┌──

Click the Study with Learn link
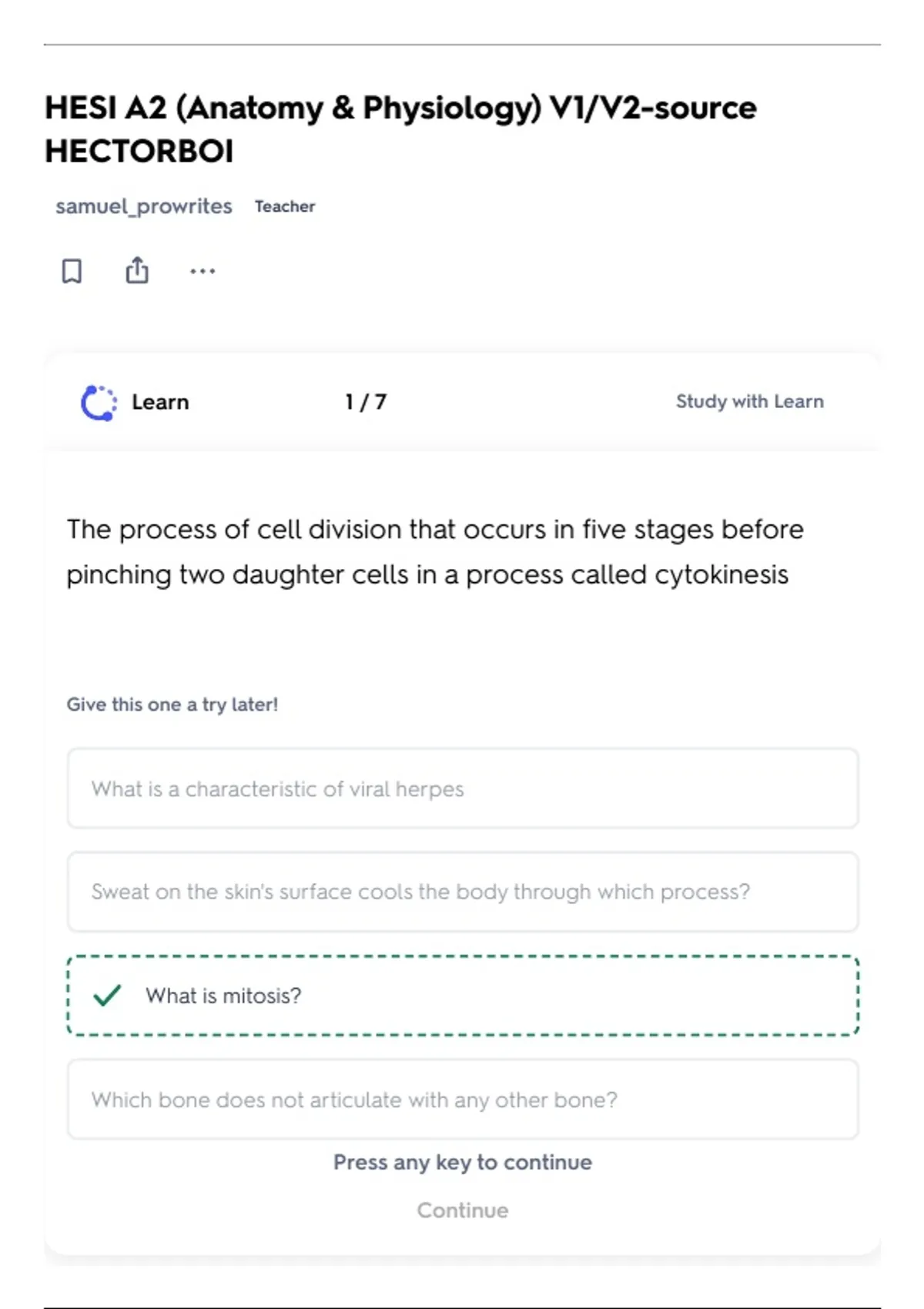Viewport: 924px width, 1309px height. point(750,401)
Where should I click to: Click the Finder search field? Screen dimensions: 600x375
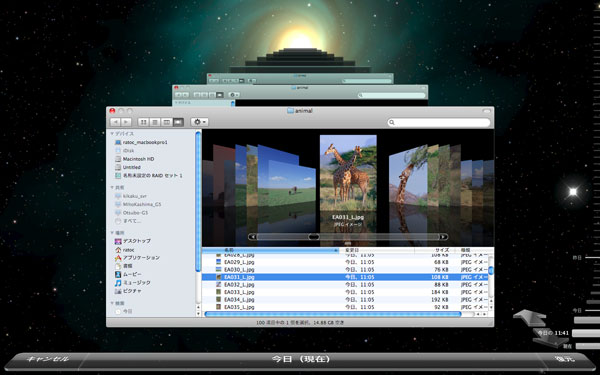tap(439, 122)
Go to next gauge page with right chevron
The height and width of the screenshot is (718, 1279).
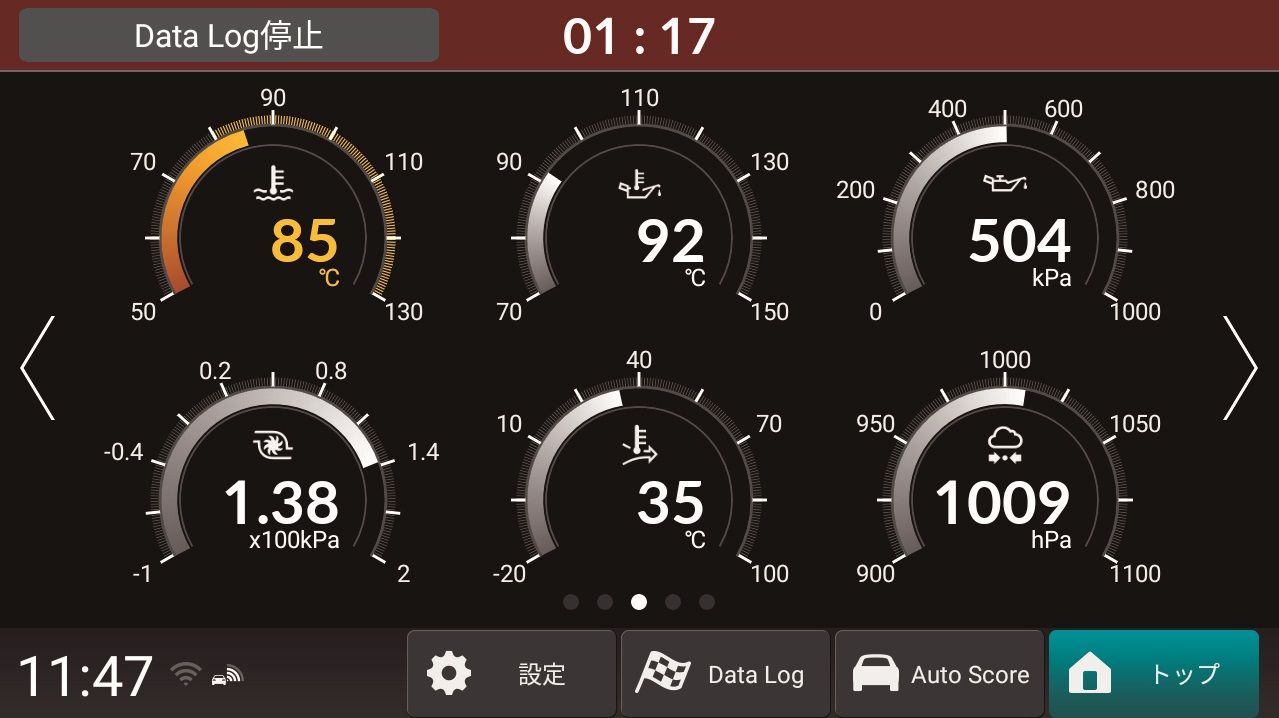[1240, 368]
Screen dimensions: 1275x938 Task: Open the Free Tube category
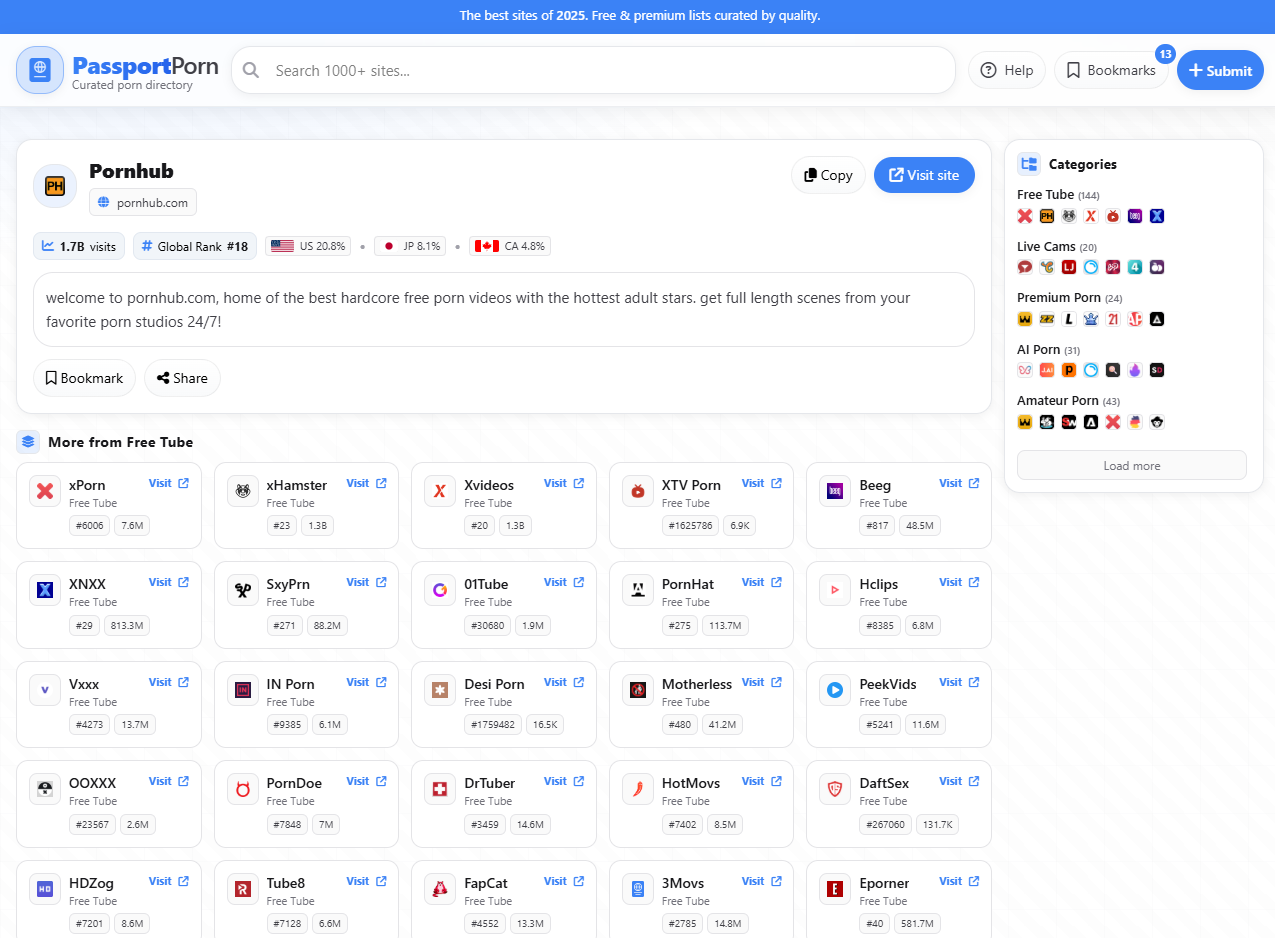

└──

Each line from the one that contains "Where should I" to the end of the listing must be quoted exactly; no other line and no picture belongs in the copy.

§ WRITTEN ANSWER
Where should I click to: Click the Finder search field? Screen dimensions: 600x375
tap(439, 122)
Go to next gauge page with right chevron
The height and width of the screenshot is (718, 1279).
[1240, 368]
Screen dimensions: 1275x938 Task: Open the Free Tube category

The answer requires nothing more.